Pour que le lycée Renoir signe un contrat de partenariat avec Sciences Po

Sciences Po Paris
Tribune d’Arnaud CONSTANS, Asniérois
Voici plusieurs semaines, j’avais, avec Nicolas Cellupica, attiré l’attention de Richard Descoings, le directeur de Sciences Po, sur la situation du lycée Renoir d’Asnières concernant les Conventions Education Prioritaire (CEP) (lire l’article du Parisien sur ce sujet en cliquant ici). A l’heure où de nombreux lycées de Hauts de Seine ont développé un partenariat avec Sciences Po pour permettre à leurs lycéens d’intégrer la prestigieuse institution par une procédure aménagée, le lycée Renoir ne bénéficie toujours pas de ce dispositif.

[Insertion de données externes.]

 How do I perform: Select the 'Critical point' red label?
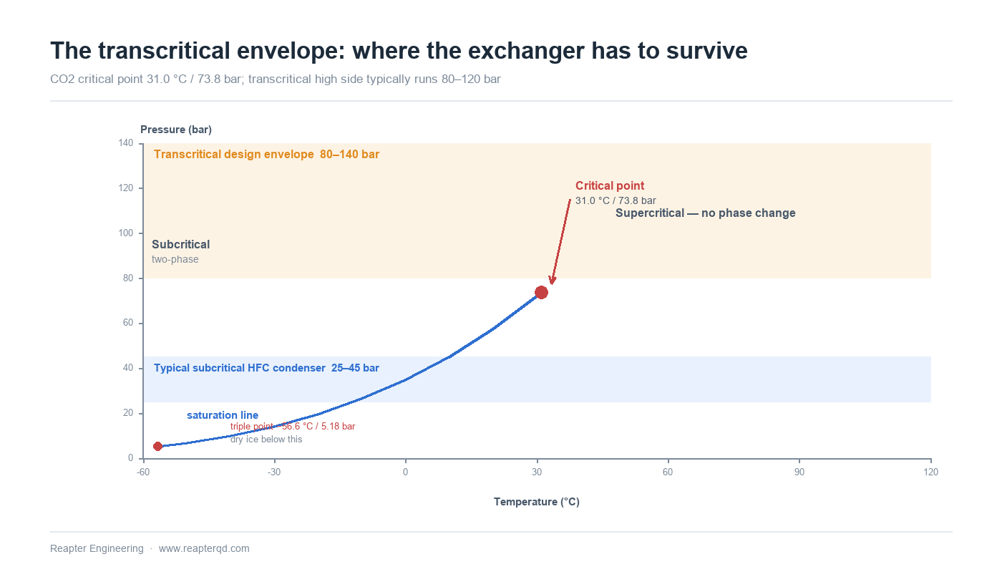click(x=610, y=186)
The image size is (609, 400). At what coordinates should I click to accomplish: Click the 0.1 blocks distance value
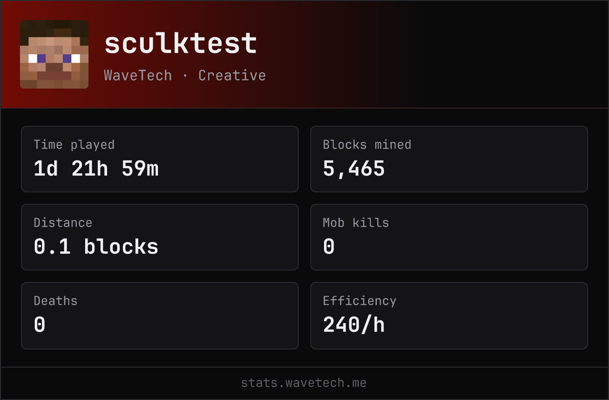[96, 247]
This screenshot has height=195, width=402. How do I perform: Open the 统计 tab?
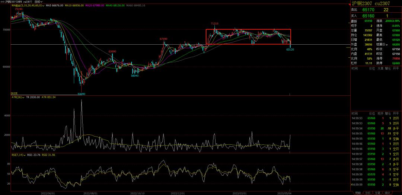(x=387, y=193)
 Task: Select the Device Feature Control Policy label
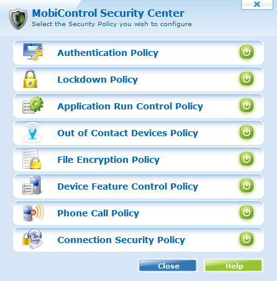pyautogui.click(x=128, y=187)
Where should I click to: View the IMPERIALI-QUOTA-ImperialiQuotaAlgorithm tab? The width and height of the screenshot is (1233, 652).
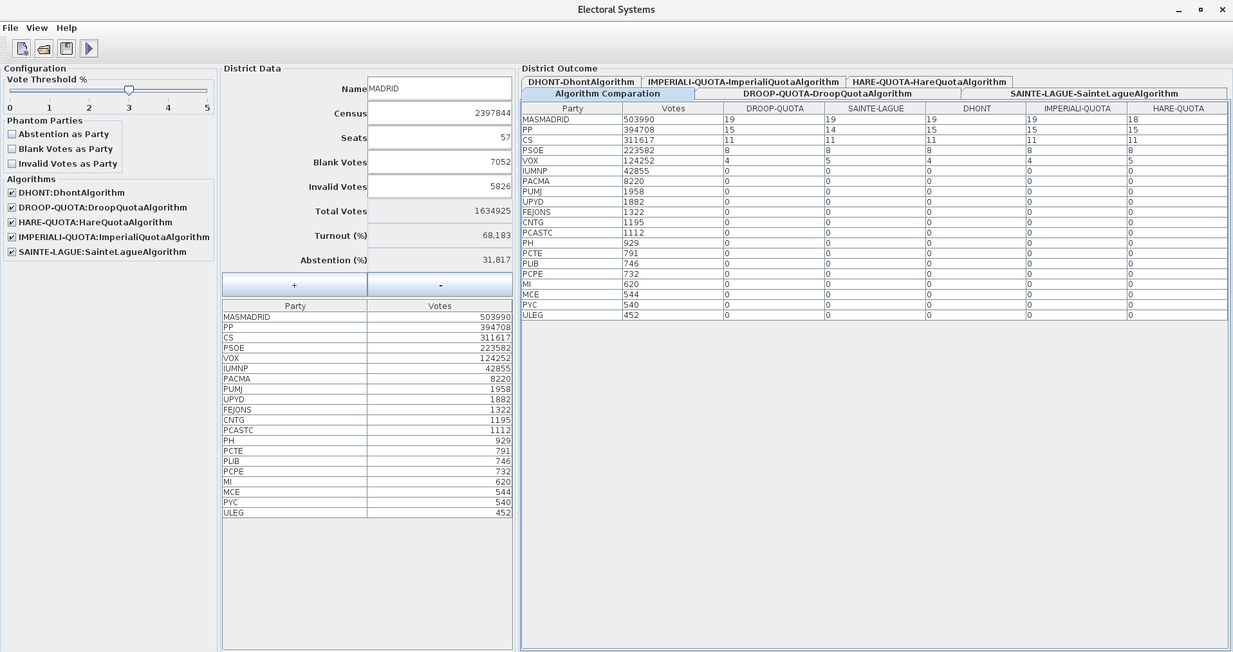click(x=744, y=82)
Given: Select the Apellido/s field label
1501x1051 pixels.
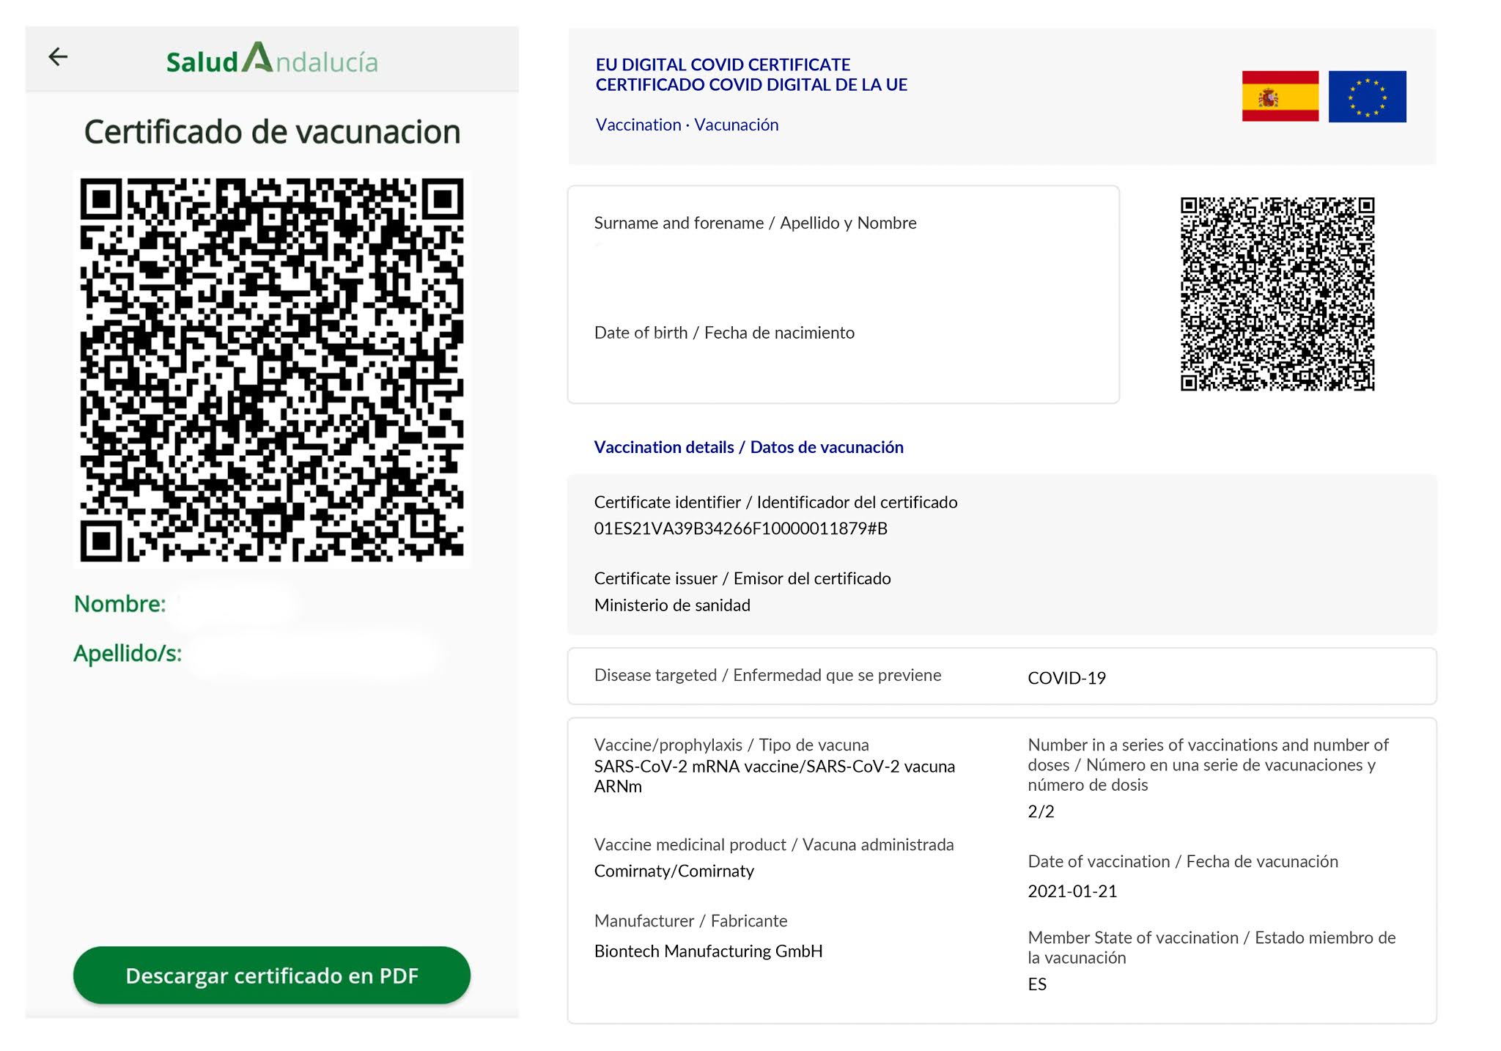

Aujourd’hui encore, de nombreux lycées, conscients de la chance que leur offre ce partenariat, ont porté leur candidature auprès de Sciences Po pour conclure une CEP. Mais du coté du lycée Renoir d’Asnières, rien n’a changé. Au cours de la rentrée 2009, 126 étudiants ont franchi la porte d’entrée de l’institution par cette voie : parmi eux, aucun Asniérois…. alors même que trois jeunes colombiens étaient de la partie!
On peut trouver cela regrettable, d’autant plus que le mode d’admission CEP a fait ces preuves. Instauré en 2001 en plein débat sur la discrimination positive, il a permis à des dizaines de jeunes d’intégrer Sciences Po et d’y poursuivre leurs études, avec succès. D’après les statistiques proposées par l’administration de Sciences Po, près de la totalité des diplômés issus de la première promotion CEP ont actuellement trouvé un emploi, dans le domaine de la finance pour la majeure partie d’entre eux.
Tous les indicateurs montrent que les étudiants entrés à Sciences Po par la procédure CEP ont des résultats équivalents à ceux des autres étudiants, recrutés sur concours ou grâce à une mention très bien au baccalauréat. En outre, la procédure CEP bénéficie à 60 % à des étudiants issus de Catégories Socio-Professionnels défavorisées: leur promotion sociale est donc grandement facilitée. D’ailleurs, la politique sociale de Sciences Po accompagne ces étudiants pour une meilleure intégration, et des conditions de travail optimales : bourses d’étude, logement étudiant, parrainage avec des personnalités reconnues du monde de l’entreprise.
Un carte d’Ile de France indique que la grande majorité des communes proches d’Asnières ont au moins un lycée ayant signée une Convention Education Prioritaire: Colombes, Clichy, Nanterre, Epinay, Saint-Ouen, La Courneuve…
Un des arguments avancés contre la signature par le lycée Renoir d’un partenariat avec Sciences Po réside dans la dégradation de l’image du lycée qui en résulterait. Or, on peut légitimement s’interroger sur la pertinence d’un tel raisonnement.
Signer un tel partenariat, c’est inviter les élèves à prendre conscience que les portes des grandes écoles ne leur sont pas fermées, c’est leur donner la soif d’apprendre nécessaire à l’entrée à Sciences Po, c’est créer une émulation dans les classes.
Espérons que ces quelques lignes amèneront les autorités Asniéroises compétentes à envisager sérieusement la signature d’une Convention Education Prioritaire.